▸ **SELECTED EXCERPT**
** start **

Note : I have not written CompareTheSubtree() method as it is trivial.

It is not clear if the tree is a binary tree or not. Algo varies depending on the tree type.

Regarding Hari's question:

If trees are like this:

1

/ \

2 3

/ \ / \

4 5 6 7

1

/ \

5 6

Then inorder of A: 4251637 and inorder of B: 516. Even though inorder of B is contained in A, B is not a subtree of A. That is why you need to check both types of traversals before declaring one tree is a subtree of another.

Very good point. But preorder testing is required only if you are given the tree in form of list or array. If the tree itself is given, then any one traversal is sufficient with node by node comparison.

public static boolean doesContainsSubTree(Node a, Node b)

{

if(a==null && b== null)

return true;

else if((a!= null && b==null)|| (a==null && b!= null))

return false;

else

{

if(a.data == b.data)

** end **

▸ **DATA EXTRACT**
** start **

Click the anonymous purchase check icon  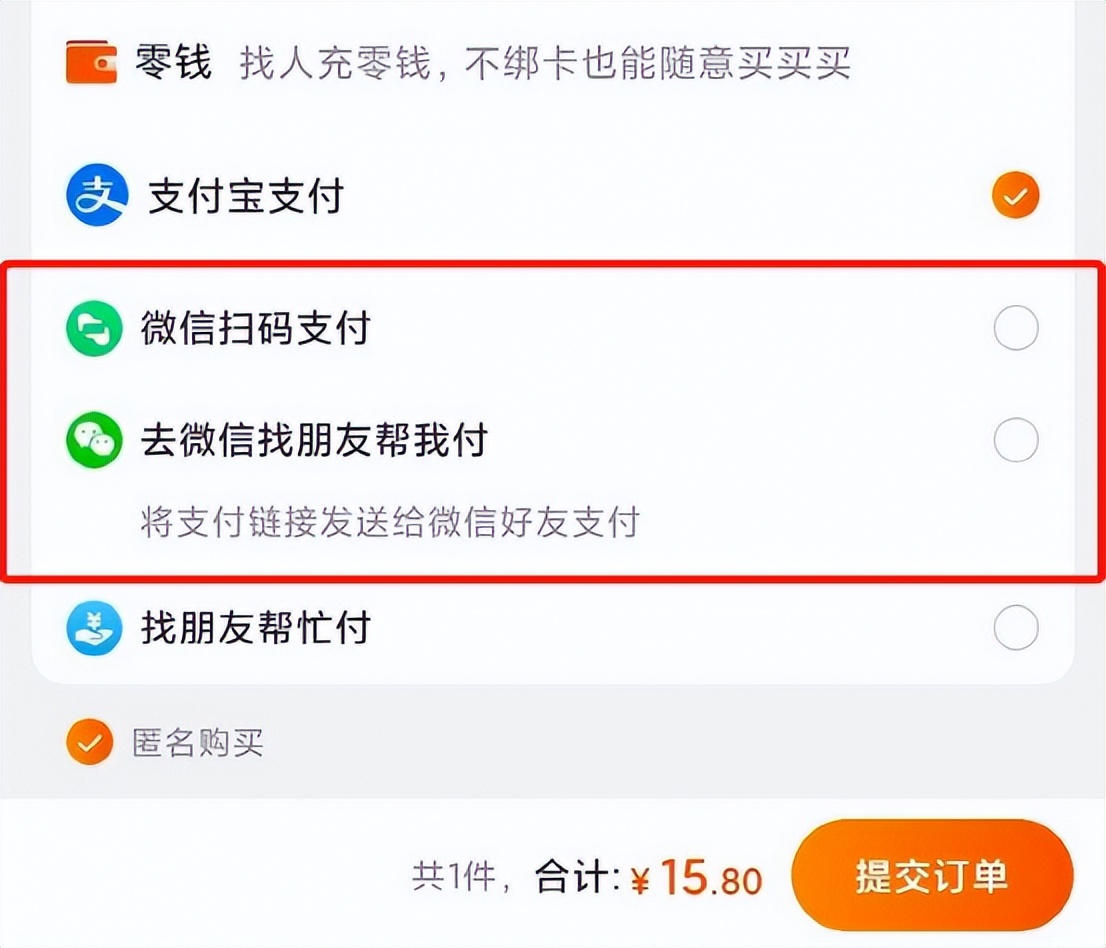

** end **

▸ **TASKS AND EXERCISES**
**a)** In the subtree-checking thread, why does the writer say both kinds of traversal must be checked before declaring one tree a subtree of another?
**b)** Which method does the subtree-checking thread leave unwritten, and why?

▸ **SOLUTIONS TO THE TASKS**
**a)** In the example, B's inorder traversal, 516, appears inside A's inorder traversal, 4251637, yet B is not a subtree of A. A match in one traversal alone can therefore give a false result.

**b)** CompareTheSubtree() was left unwritten because it is trivial.